_Stored records_
┏━━

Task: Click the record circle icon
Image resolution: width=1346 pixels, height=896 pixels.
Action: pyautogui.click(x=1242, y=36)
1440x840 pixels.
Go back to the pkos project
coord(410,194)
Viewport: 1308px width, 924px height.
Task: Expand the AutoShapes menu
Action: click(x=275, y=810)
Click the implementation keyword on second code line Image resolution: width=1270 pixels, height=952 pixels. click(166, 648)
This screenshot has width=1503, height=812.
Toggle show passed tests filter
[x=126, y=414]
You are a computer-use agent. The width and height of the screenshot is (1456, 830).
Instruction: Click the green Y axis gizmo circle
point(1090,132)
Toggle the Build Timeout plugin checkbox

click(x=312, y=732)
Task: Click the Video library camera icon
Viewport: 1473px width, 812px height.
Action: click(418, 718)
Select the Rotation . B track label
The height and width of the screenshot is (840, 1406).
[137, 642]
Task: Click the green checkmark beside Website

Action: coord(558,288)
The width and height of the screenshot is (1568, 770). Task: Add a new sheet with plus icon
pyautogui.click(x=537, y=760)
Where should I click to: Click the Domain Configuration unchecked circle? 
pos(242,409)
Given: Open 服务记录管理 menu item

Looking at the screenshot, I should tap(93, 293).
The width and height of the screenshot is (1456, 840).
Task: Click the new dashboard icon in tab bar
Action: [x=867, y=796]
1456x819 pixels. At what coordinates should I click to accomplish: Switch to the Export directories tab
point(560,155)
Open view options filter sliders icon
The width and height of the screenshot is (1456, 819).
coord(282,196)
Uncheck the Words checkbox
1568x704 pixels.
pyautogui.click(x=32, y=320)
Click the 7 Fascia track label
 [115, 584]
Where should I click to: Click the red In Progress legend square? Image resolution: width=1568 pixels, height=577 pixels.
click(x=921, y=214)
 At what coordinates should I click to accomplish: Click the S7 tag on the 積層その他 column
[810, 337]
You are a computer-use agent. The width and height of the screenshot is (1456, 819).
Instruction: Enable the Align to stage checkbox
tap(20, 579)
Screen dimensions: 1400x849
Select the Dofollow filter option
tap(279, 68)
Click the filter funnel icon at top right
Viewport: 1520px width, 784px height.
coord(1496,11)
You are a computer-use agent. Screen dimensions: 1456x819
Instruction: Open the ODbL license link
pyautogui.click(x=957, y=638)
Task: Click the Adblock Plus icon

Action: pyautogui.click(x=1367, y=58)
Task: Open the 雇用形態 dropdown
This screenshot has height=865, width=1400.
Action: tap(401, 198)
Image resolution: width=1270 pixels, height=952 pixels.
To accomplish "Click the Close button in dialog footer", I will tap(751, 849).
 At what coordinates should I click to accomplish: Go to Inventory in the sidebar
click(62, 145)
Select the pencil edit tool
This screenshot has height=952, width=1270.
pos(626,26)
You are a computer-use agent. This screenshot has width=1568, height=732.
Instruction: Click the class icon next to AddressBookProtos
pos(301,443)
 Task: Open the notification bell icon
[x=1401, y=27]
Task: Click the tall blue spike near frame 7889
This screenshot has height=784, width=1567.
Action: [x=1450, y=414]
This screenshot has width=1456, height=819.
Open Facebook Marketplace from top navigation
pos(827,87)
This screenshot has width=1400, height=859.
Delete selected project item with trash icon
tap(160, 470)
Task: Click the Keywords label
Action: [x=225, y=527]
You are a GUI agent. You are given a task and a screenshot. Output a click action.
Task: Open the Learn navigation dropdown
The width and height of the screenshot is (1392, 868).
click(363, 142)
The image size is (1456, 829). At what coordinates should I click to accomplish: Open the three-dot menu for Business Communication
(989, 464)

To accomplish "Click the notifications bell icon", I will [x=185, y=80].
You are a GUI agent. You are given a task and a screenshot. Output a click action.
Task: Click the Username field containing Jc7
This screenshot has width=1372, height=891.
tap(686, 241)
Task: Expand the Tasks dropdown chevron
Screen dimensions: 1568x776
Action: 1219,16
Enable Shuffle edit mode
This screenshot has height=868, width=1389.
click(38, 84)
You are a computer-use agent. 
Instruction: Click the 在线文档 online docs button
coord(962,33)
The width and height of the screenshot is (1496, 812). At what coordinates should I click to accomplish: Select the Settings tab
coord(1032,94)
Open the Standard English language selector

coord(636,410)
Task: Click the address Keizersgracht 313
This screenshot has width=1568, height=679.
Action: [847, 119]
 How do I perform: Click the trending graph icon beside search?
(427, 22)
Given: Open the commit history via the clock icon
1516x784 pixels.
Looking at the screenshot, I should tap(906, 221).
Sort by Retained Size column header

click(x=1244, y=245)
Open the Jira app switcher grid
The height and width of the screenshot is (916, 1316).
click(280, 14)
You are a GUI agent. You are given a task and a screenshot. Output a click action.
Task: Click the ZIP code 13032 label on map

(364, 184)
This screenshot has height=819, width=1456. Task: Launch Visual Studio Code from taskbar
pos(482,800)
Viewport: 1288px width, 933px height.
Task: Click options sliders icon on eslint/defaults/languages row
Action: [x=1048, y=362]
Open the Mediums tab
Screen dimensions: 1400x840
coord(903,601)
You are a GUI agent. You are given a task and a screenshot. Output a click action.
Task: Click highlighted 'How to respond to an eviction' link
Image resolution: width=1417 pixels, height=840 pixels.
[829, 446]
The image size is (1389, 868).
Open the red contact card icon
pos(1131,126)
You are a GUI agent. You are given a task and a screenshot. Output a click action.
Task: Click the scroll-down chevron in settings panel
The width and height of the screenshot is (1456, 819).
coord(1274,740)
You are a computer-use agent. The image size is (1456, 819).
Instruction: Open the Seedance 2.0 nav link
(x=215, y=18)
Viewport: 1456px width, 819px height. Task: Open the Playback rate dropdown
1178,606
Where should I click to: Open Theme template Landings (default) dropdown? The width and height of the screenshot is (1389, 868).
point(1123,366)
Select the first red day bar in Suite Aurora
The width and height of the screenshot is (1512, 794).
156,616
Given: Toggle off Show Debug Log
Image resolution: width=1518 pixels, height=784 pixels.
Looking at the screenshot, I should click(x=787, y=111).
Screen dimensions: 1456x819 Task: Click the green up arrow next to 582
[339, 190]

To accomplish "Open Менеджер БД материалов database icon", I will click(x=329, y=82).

┗━━

_Exercise prompt_
Return the records exactly, character for character.

_Answer to the problem_
Task: Click the record circle icon
Image resolution: width=1346 pixels, height=896 pixels.
Action: pyautogui.click(x=1242, y=36)
1440x840 pixels.
Go back to the pkos project
coord(410,194)
Viewport: 1308px width, 924px height.
Task: Expand the AutoShapes menu
Action: click(x=275, y=810)
Click the implementation keyword on second code line Image resolution: width=1270 pixels, height=952 pixels. click(166, 648)
This screenshot has width=1503, height=812.
Toggle show passed tests filter
[x=126, y=414]
You are a computer-use agent. The width and height of the screenshot is (1456, 830).
Instruction: Click the green Y axis gizmo circle
point(1090,132)
Toggle the Build Timeout plugin checkbox

click(x=312, y=732)
Task: Click the Video library camera icon
Viewport: 1473px width, 812px height.
Action: click(418, 718)
Select the Rotation . B track label
The height and width of the screenshot is (840, 1406).
[137, 642]
Task: Click the green checkmark beside Website

Action: coord(558,288)
The width and height of the screenshot is (1568, 770). Task: Add a new sheet with plus icon
pyautogui.click(x=537, y=760)
Where should I click to: Click the Domain Configuration unchecked circle? 
pos(242,409)
Given: Open 服务记录管理 menu item

Looking at the screenshot, I should tap(93, 293).
The width and height of the screenshot is (1456, 840).
Task: Click the new dashboard icon in tab bar
Action: [x=867, y=796]
1456x819 pixels. At what coordinates should I click to accomplish: Switch to the Export directories tab
point(560,155)
Open view options filter sliders icon
The width and height of the screenshot is (1456, 819).
coord(282,196)
Uncheck the Words checkbox
1568x704 pixels.
pyautogui.click(x=32, y=320)
Click the 7 Fascia track label
 [115, 584]
Where should I click to: Click the red In Progress legend square? Image resolution: width=1568 pixels, height=577 pixels.
click(x=921, y=214)
 At what coordinates should I click to accomplish: Click the S7 tag on the 積層その他 column
[810, 337]
You are a computer-use agent. The width and height of the screenshot is (1456, 819).
Instruction: Enable the Align to stage checkbox
tap(20, 579)
Screen dimensions: 1400x849
Select the Dofollow filter option
tap(279, 68)
Click the filter funnel icon at top right
Viewport: 1520px width, 784px height.
coord(1496,11)
You are a computer-use agent. Screen dimensions: 1456x819
Instruction: Open the ODbL license link
pyautogui.click(x=957, y=638)
Task: Click the Adblock Plus icon

Action: pyautogui.click(x=1367, y=58)
Task: Open the 雇用形態 dropdown
This screenshot has height=865, width=1400.
Action: tap(401, 198)
Image resolution: width=1270 pixels, height=952 pixels.
To accomplish "Click the Close button in dialog footer", I will tap(751, 849).
 At what coordinates should I click to accomplish: Go to Inventory in the sidebar
click(62, 145)
Select the pencil edit tool
This screenshot has height=952, width=1270.
pos(626,26)
You are a computer-use agent. This screenshot has width=1568, height=732.
Instruction: Click the class icon next to AddressBookProtos
pos(301,443)
 Task: Open the notification bell icon
[x=1401, y=27]
Task: Click the tall blue spike near frame 7889
This screenshot has height=784, width=1567.
Action: [x=1450, y=414]
This screenshot has width=1456, height=819.
Open Facebook Marketplace from top navigation
pos(827,87)
This screenshot has width=1400, height=859.
Delete selected project item with trash icon
tap(160, 470)
Task: Click the Keywords label
Action: [x=225, y=527]
You are a GUI agent. You are given a task and a screenshot. Output a click action.
Task: Open the Learn navigation dropdown
The width and height of the screenshot is (1392, 868).
click(363, 142)
The image size is (1456, 829). At what coordinates should I click to accomplish: Open the three-dot menu for Business Communication
(989, 464)

To accomplish "Click the notifications bell icon", I will [x=185, y=80].
You are a GUI agent. You are given a task and a screenshot. Output a click action.
Task: Click the Username field containing Jc7
This screenshot has width=1372, height=891.
tap(686, 241)
Task: Expand the Tasks dropdown chevron
Screen dimensions: 1568x776
Action: 1219,16
Enable Shuffle edit mode
This screenshot has height=868, width=1389.
click(38, 84)
You are a computer-use agent. 
Instruction: Click the 在线文档 online docs button
coord(962,33)
The width and height of the screenshot is (1496, 812). At what coordinates should I click to accomplish: Select the Settings tab
coord(1032,94)
Open the Standard English language selector

coord(636,410)
Task: Click the address Keizersgracht 313
This screenshot has width=1568, height=679.
Action: [847, 119]
 How do I perform: Click the trending graph icon beside search?
(427, 22)
Given: Open the commit history via the clock icon
1516x784 pixels.
Looking at the screenshot, I should tap(906, 221).
Sort by Retained Size column header

click(x=1244, y=245)
Open the Jira app switcher grid
The height and width of the screenshot is (916, 1316).
click(280, 14)
You are a GUI agent. You are given a task and a screenshot. Output a click action.
Task: Click the ZIP code 13032 label on map

(364, 184)
This screenshot has height=819, width=1456. Task: Launch Visual Studio Code from taskbar
pos(482,800)
Viewport: 1288px width, 933px height.
Task: Click options sliders icon on eslint/defaults/languages row
Action: [x=1048, y=362]
Open the Mediums tab
Screen dimensions: 1400x840
coord(903,601)
You are a GUI agent. You are given a task and a screenshot. Output a click action.
Task: Click highlighted 'How to respond to an eviction' link
Image resolution: width=1417 pixels, height=840 pixels.
[829, 446]
The image size is (1389, 868).
Open the red contact card icon
pos(1131,126)
You are a GUI agent. You are given a task and a screenshot. Output a click action.
Task: Click the scroll-down chevron in settings panel
The width and height of the screenshot is (1456, 819).
coord(1274,740)
You are a computer-use agent. The image size is (1456, 819).
Instruction: Open the Seedance 2.0 nav link
(x=215, y=18)
Viewport: 1456px width, 819px height. Task: Open the Playback rate dropdown
1178,606
Where should I click to: Open Theme template Landings (default) dropdown? The width and height of the screenshot is (1389, 868).
point(1123,366)
Select the first red day bar in Suite Aurora
The width and height of the screenshot is (1512, 794).
156,616
Given: Toggle off Show Debug Log
Image resolution: width=1518 pixels, height=784 pixels.
Looking at the screenshot, I should click(x=787, y=111).
Screen dimensions: 1456x819 Task: Click the green up arrow next to 582
[339, 190]

To accomplish "Open Менеджер БД материалов database icon", I will click(x=329, y=82).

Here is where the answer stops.